شـرّدوا أخيارها بحراً وبــرا
واقتلوا أحـرارها حراً فحرا
إنما الصـالح يبقى صالحاً
آخر الدهـر ويبقى الشر شرا
كسروا الأقلام هل تكسيرها
يمنع الأيدي أن تنفش الصخرا
قطعوا الأيدي هل تقطيعها
يمنع الأعين أن تنظـر شزرا
اطفئوا الأعين هل إطفاؤها
يمنع الأنفاس أن تصعد زفرا
أخمدوا الأنفاس ، هذا جهدكم
وبه منجاتنا منكم…فشكرا
A quick and crude translation:
Displace our best by land and by sea!
And kill our free, freedman after freedman [one by one]!
But in the long run good will remain good
And evil will remain evil.
Snap our pens! Will breaking them
Stop our hands from carving into stones?
Cut off our hands! Will hacking them off
Keep our eyes from casting our glare upon you?
Poke out our eyes! Will blinding us
Stop our chest(s) from breathing exasperated sighs?
Smother our breathing!
For that is the extent of your powers [For that is your effort or power] –
And in it lays our salvation. Thank you.
Forgive excesses and erors in the translation.
UPDATE: Early reports of tens of thousands of demonstrators, taken from news reports citing protest organizers, seem to be incorrect according to Algerian sources as well as news reports. Various reports put the protesters’ numbers at 2-5,000 in Algiers.
(if not tens of thousands) have taken to the streets in Algiers. Police have arrested and beaten so many demonstrators that jails are full and prisoners are being held in police station corridors or released. Of yet no deaths have been reported. The turn out has dashed most analysts’ expectations: most expected far less. But outside the capital and Oran turnout is less impressive. Locals in Annaba say a small demonstration was broken up early and the city is prepared for a happy Eid al-Mawild; Constantine’s several hundred protestors were sent home by the police. Algiers and Oran are Algeria’s two largest cities. Demonstrators have taken over the small 1 May and 1 November Squares in Algiers and Oran, respectively. Demonstrations have been reported in Tizi Ouzou and other parts of Kabylia.
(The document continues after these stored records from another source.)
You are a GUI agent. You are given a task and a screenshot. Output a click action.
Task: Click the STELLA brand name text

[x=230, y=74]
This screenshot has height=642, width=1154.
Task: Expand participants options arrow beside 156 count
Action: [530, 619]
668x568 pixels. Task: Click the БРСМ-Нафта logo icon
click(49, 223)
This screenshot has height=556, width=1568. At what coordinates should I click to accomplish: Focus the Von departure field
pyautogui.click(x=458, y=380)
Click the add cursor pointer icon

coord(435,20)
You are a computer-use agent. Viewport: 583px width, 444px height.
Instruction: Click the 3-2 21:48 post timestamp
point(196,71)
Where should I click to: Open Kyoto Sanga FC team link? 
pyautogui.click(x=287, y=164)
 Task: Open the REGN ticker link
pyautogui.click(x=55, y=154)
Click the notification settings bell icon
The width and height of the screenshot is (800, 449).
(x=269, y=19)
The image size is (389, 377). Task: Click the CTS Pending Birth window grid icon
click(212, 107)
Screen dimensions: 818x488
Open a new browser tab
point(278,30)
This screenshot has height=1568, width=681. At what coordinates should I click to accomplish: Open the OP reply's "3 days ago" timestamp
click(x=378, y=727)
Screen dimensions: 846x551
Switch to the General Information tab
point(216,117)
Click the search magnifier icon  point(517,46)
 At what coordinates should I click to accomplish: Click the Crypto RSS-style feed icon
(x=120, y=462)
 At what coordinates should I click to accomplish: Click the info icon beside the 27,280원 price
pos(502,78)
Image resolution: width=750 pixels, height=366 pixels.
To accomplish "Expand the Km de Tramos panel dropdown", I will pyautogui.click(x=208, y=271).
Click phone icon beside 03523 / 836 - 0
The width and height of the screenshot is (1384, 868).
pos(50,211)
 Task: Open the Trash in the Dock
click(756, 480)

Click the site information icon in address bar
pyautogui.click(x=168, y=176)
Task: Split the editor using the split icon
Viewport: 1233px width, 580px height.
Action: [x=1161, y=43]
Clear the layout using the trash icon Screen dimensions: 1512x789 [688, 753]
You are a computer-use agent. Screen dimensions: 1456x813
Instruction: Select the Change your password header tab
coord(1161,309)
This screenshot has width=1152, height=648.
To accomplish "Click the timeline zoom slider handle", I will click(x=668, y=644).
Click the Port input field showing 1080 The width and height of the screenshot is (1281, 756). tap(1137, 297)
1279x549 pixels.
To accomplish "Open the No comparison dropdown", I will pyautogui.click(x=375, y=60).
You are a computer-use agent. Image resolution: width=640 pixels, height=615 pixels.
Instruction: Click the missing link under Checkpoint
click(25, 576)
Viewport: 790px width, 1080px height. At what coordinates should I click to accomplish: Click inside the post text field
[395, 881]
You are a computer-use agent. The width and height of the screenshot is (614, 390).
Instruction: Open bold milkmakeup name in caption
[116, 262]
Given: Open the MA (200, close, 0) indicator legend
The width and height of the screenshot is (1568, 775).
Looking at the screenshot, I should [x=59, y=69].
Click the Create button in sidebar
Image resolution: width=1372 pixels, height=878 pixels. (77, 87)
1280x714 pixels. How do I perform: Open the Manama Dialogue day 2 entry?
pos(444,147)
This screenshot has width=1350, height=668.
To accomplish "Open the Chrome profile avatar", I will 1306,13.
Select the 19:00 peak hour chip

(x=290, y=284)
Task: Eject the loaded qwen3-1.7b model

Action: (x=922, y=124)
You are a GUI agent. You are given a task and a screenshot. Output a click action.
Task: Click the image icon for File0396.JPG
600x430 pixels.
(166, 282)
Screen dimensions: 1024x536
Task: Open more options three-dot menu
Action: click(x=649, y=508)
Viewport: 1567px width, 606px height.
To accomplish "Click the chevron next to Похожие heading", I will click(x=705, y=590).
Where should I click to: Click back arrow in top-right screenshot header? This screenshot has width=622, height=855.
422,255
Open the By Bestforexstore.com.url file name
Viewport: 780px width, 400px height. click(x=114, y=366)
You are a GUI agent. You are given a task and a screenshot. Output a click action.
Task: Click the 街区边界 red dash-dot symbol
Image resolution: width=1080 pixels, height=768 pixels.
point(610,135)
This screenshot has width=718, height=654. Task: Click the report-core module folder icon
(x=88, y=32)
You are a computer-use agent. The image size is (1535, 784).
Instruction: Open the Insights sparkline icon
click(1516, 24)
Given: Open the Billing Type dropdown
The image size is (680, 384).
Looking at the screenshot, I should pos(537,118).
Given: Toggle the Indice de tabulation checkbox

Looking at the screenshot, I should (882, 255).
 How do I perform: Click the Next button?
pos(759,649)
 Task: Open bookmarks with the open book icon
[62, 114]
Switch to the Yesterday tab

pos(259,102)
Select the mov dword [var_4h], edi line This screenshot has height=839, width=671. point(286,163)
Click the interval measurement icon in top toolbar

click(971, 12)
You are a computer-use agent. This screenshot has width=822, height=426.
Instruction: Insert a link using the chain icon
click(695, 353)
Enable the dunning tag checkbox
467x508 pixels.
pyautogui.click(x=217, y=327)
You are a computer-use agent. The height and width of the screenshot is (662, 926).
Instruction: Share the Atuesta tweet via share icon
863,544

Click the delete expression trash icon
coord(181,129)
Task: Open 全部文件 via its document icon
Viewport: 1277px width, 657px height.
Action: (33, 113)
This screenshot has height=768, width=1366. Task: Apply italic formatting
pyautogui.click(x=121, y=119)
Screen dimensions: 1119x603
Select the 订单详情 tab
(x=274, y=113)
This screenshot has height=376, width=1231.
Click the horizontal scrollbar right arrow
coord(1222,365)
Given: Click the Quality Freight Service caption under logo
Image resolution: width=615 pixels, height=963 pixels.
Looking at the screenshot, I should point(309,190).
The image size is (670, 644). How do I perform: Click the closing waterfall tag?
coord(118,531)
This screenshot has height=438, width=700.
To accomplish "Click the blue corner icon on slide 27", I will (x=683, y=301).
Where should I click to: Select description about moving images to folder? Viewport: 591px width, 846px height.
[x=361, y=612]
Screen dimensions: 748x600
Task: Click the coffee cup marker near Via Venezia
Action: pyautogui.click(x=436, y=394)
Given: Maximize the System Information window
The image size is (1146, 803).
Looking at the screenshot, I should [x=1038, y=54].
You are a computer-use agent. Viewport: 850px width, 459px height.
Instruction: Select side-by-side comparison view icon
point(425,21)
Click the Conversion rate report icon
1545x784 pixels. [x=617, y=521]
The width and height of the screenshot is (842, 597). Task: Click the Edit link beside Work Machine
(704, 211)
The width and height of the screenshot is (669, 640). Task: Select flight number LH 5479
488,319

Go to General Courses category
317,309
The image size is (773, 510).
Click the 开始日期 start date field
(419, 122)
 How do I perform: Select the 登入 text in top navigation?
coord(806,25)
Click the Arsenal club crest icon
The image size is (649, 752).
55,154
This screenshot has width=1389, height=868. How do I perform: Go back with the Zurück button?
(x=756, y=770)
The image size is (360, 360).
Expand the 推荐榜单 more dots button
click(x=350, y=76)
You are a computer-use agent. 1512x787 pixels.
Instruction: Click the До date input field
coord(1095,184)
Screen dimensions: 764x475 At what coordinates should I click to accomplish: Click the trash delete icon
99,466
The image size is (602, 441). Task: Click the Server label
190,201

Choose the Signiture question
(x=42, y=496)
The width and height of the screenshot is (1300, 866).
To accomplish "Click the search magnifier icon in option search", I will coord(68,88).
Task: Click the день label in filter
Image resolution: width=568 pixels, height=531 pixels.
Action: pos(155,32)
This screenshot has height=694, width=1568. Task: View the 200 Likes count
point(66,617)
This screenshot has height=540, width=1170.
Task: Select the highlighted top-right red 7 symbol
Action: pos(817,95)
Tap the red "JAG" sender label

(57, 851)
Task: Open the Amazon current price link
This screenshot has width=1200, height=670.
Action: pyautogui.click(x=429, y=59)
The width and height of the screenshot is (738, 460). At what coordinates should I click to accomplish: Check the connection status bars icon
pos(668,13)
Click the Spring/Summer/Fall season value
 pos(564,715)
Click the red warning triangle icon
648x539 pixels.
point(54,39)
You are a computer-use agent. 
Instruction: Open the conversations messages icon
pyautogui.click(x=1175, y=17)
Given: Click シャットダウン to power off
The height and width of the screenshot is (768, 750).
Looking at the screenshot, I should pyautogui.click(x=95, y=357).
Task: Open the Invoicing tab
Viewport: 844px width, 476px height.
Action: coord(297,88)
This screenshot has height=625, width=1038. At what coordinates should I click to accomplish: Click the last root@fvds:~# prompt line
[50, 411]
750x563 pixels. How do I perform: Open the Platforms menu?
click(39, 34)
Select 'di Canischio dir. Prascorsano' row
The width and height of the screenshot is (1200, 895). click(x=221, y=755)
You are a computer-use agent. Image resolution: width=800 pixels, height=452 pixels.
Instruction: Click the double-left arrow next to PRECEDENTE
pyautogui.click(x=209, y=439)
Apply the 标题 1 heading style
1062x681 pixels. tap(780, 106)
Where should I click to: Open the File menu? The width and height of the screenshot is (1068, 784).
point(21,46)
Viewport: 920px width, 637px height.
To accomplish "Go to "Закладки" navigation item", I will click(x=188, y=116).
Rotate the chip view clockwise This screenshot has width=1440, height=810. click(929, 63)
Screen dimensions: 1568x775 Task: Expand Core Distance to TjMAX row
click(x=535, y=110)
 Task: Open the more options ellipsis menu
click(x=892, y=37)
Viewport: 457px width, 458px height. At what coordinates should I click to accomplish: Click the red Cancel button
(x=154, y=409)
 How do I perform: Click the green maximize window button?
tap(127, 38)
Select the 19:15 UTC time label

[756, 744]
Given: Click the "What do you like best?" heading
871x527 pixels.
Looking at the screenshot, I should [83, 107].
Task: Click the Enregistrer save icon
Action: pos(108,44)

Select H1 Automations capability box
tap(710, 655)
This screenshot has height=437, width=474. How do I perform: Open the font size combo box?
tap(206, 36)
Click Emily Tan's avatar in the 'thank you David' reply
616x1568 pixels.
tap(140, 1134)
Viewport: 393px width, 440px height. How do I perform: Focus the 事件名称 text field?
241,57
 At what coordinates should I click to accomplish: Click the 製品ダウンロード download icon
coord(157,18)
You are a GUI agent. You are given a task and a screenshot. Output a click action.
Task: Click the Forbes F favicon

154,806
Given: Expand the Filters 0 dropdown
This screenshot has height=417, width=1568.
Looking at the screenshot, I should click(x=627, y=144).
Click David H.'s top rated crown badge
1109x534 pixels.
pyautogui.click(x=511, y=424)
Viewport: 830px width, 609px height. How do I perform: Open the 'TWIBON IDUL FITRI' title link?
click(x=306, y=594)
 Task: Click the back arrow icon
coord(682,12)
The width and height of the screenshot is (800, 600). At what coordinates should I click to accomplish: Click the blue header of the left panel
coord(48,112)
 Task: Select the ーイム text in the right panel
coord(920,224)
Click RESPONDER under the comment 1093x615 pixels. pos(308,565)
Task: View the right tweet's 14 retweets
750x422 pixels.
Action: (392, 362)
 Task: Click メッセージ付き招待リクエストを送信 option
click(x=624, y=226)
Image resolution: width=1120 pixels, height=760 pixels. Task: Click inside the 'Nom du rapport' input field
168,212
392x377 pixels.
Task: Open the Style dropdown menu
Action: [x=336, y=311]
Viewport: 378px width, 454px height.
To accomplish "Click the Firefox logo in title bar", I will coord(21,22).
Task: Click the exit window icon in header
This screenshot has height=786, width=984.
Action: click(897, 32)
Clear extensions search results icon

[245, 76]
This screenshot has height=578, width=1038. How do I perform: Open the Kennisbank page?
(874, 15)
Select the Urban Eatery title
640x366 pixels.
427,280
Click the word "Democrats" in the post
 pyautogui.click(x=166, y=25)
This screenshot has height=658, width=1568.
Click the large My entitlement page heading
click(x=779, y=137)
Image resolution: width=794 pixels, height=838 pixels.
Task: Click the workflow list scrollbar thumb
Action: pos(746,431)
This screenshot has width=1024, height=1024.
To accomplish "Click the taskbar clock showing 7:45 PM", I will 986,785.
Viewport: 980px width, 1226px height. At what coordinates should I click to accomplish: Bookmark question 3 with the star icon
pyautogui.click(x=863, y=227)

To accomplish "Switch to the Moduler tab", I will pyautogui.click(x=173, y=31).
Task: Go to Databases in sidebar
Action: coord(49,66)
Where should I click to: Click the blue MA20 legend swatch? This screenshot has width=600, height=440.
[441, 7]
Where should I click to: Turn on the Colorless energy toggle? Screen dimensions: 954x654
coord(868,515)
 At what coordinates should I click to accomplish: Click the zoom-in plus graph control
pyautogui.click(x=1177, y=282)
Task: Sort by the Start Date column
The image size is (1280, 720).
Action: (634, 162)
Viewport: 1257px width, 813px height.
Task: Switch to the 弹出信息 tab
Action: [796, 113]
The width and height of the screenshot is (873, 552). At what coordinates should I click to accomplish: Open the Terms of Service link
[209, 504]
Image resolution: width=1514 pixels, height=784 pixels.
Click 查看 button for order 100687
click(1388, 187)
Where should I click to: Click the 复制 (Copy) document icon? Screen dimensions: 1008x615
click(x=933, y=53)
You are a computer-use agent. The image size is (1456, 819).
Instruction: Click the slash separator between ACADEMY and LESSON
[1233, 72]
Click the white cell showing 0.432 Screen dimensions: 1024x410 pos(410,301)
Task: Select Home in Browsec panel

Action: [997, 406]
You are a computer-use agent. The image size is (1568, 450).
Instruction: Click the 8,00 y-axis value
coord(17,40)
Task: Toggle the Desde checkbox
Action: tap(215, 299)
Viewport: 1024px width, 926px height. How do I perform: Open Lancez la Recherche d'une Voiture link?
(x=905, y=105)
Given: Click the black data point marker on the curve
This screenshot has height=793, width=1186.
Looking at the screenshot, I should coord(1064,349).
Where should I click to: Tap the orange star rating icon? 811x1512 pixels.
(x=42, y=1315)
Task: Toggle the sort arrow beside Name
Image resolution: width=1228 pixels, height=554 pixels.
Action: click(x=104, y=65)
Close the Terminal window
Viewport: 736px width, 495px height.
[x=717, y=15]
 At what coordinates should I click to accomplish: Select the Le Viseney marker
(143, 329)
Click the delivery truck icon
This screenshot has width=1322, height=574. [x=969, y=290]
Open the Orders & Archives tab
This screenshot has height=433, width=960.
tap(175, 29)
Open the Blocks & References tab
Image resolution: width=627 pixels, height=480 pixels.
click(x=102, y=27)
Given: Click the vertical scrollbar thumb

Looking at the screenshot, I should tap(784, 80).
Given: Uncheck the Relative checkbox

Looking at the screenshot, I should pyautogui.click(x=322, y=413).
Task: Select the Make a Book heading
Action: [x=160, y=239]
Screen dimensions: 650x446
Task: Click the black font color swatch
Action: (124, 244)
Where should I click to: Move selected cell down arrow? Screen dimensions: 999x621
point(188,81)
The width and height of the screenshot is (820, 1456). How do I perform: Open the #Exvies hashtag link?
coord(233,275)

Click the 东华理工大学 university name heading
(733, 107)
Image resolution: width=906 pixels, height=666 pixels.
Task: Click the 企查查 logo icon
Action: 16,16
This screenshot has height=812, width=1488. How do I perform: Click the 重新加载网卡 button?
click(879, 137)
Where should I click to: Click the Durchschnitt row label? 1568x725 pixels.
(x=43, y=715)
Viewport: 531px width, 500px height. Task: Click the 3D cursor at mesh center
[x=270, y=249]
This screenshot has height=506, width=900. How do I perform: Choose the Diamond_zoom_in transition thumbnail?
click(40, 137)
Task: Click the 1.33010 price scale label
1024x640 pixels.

One of the Algiers demonstration’s key organizers and a leader of the CNCD Fadil Boumala has been arrested. One wonders whether the arrest of the demonstrations’ leaders will put down the revolt. The major factor to watch is whether or nor civilians start dying. The turning points in Tunisia and Egypt were when demonstrators were killed by the security forces. The Algerians avoided this in December and January and seem to be relying on mass arrests (in the main cities tens of protestors have been arrested). Thus far it seems the Algerians will need greater numbers to make a major impact on the swarms of police, political establishment and the limitations of the CNCD’s organizing methods. All of this will be thought about in more depth later.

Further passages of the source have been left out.